Plan International Nigeria has raised concern over the kidnap of dozens of students and staff from a boarding school in Kagara, Niger State.

Plan International is an independent development and humanitarian non-profit organisation that advances children’s rights and equality for girls.

“It is a shame that another kidnapping of school children has occurred again in Kagara, this time in Niger State barely two months after the Kankara, Katsina State incident,” Country Director of the organisation, Hussaini Abdu said in a statement.

Armed men reportedly stormed the Government Science College, Kagara in Niger State, at about 2 a.m. on Tuesday, taking away more than 40 students, staff and family members, according to media report.

Abdu called on the governments at state and federal levels to ensure the safe return of the abducted students and teachers.
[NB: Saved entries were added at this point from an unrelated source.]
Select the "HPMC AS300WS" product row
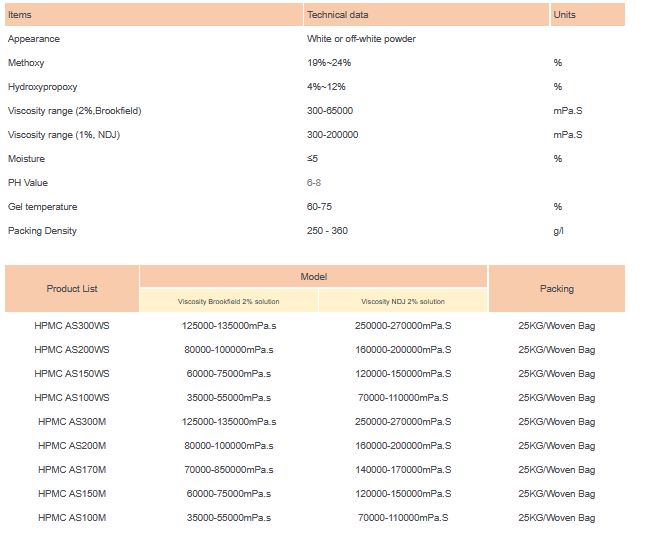This screenshot has width=653, height=535. coord(72,326)
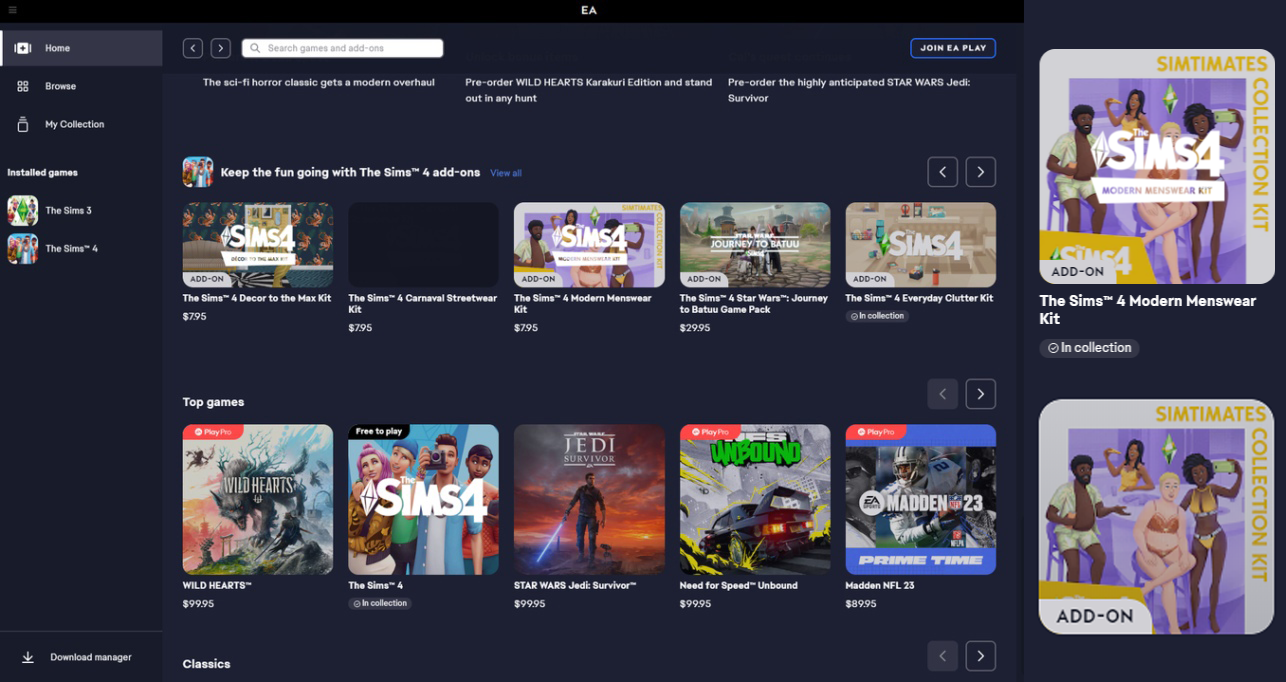
Task: Show next Top games with right arrow
Action: click(980, 394)
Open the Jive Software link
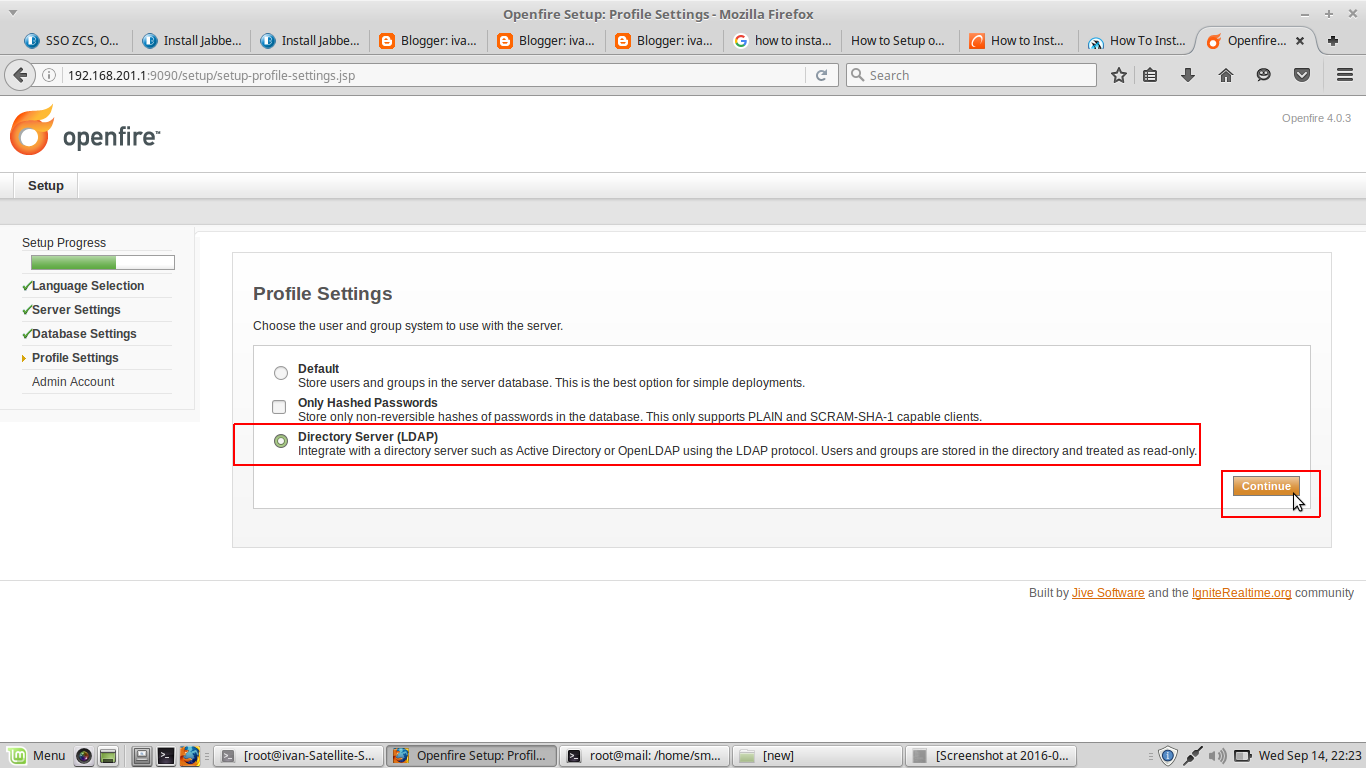 1107,592
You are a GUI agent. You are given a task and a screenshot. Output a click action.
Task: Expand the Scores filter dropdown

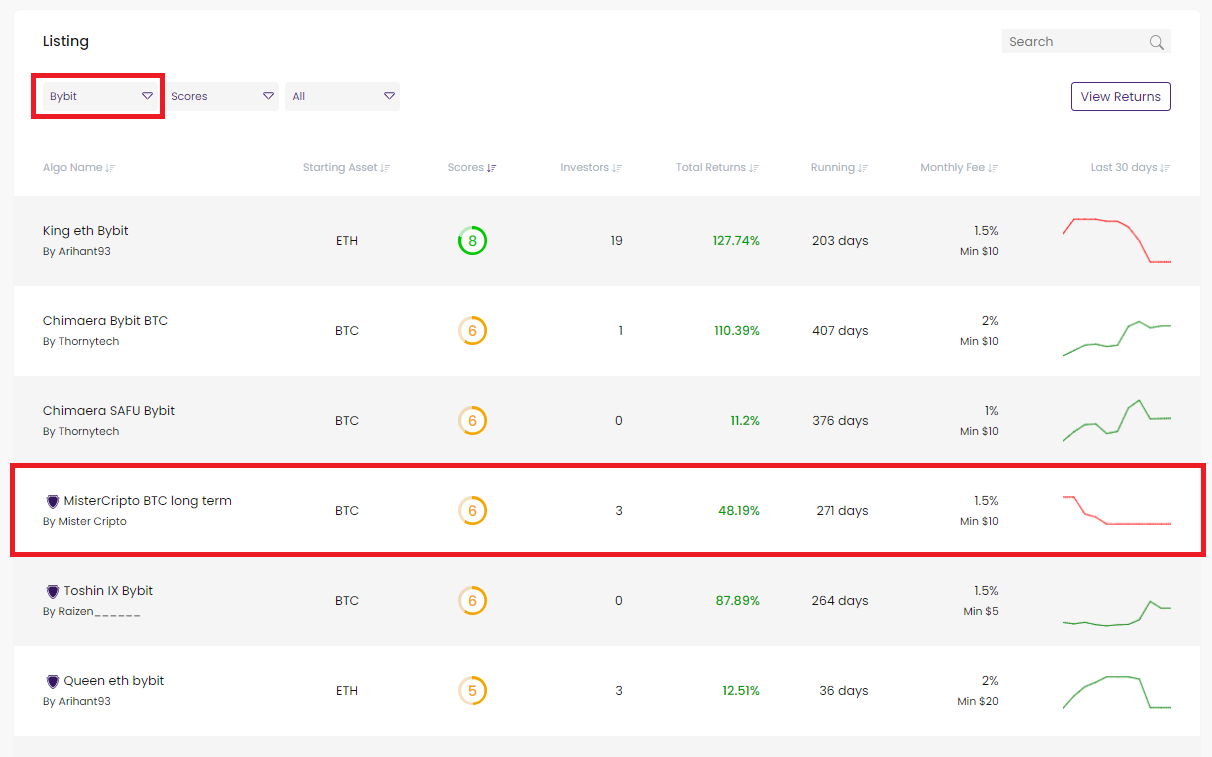pos(222,96)
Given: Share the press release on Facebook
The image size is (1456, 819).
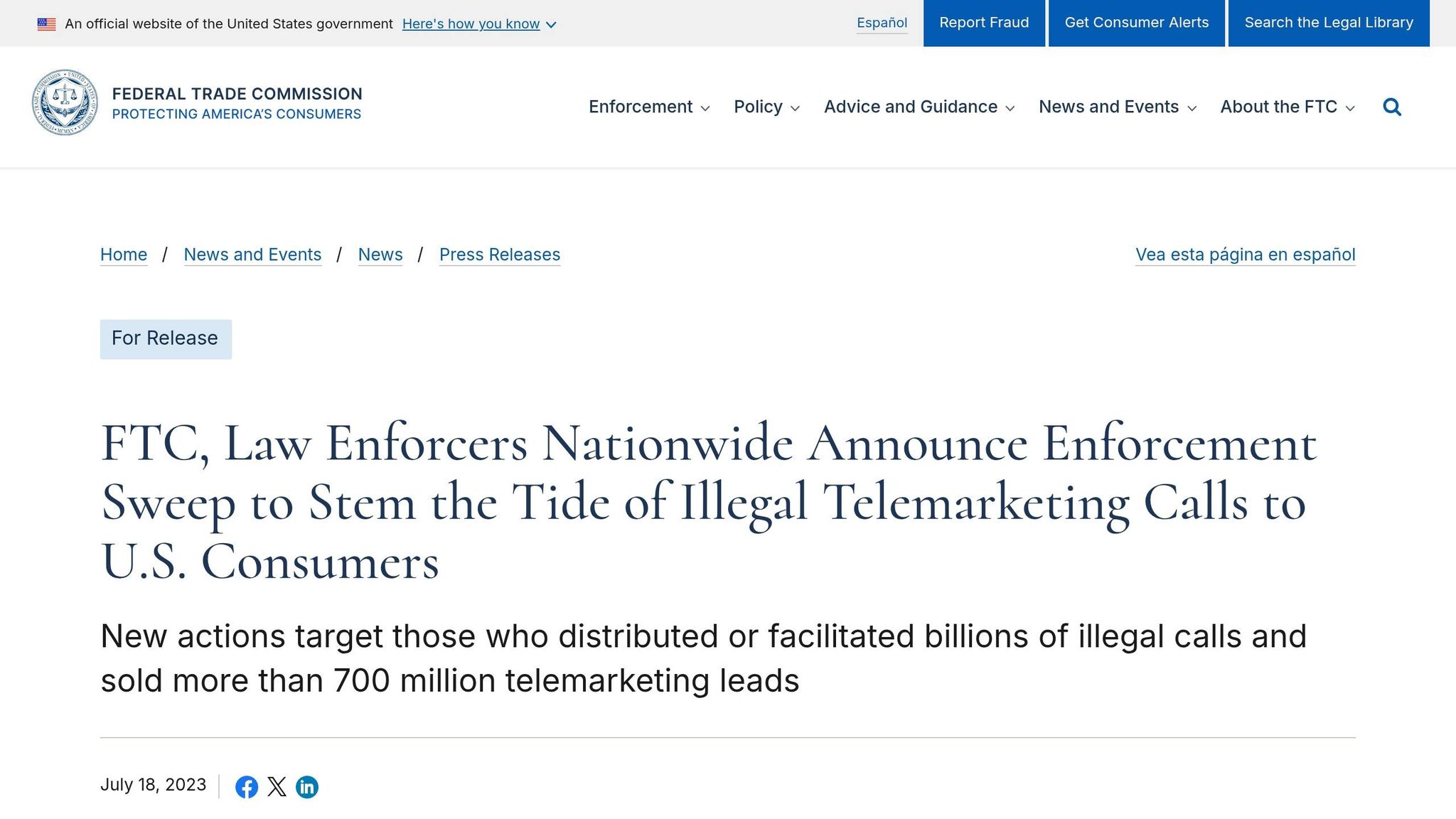Looking at the screenshot, I should [247, 787].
“We strongly condemn the constant attacks on children and educational facilities across the country. Education is a fundamental right of every child and under no circumstances should they be denied of it,” he said.

He also said government needed to develop and deploy new strategies to deal with the new threats to the security and safety of children and their education.

“We advise the state governments to have a thorough security assessment of all boarding facilities and convert those in at-risks communities to day schools and return students from distant communities to schools within their immediate communities. This is to ensure that boarding schools are without children at night.

“We advise the governments at the federal and state levels to urgently address issues of security of schools and other learning centres, in line with the commitment of the country to the Safe School Declaration, an inter-governmental political commitment to schools’ security, it signed on to.

“Governments must also prioritise building of capacities of communities and support them to develop an early warning system and community-led security structures.”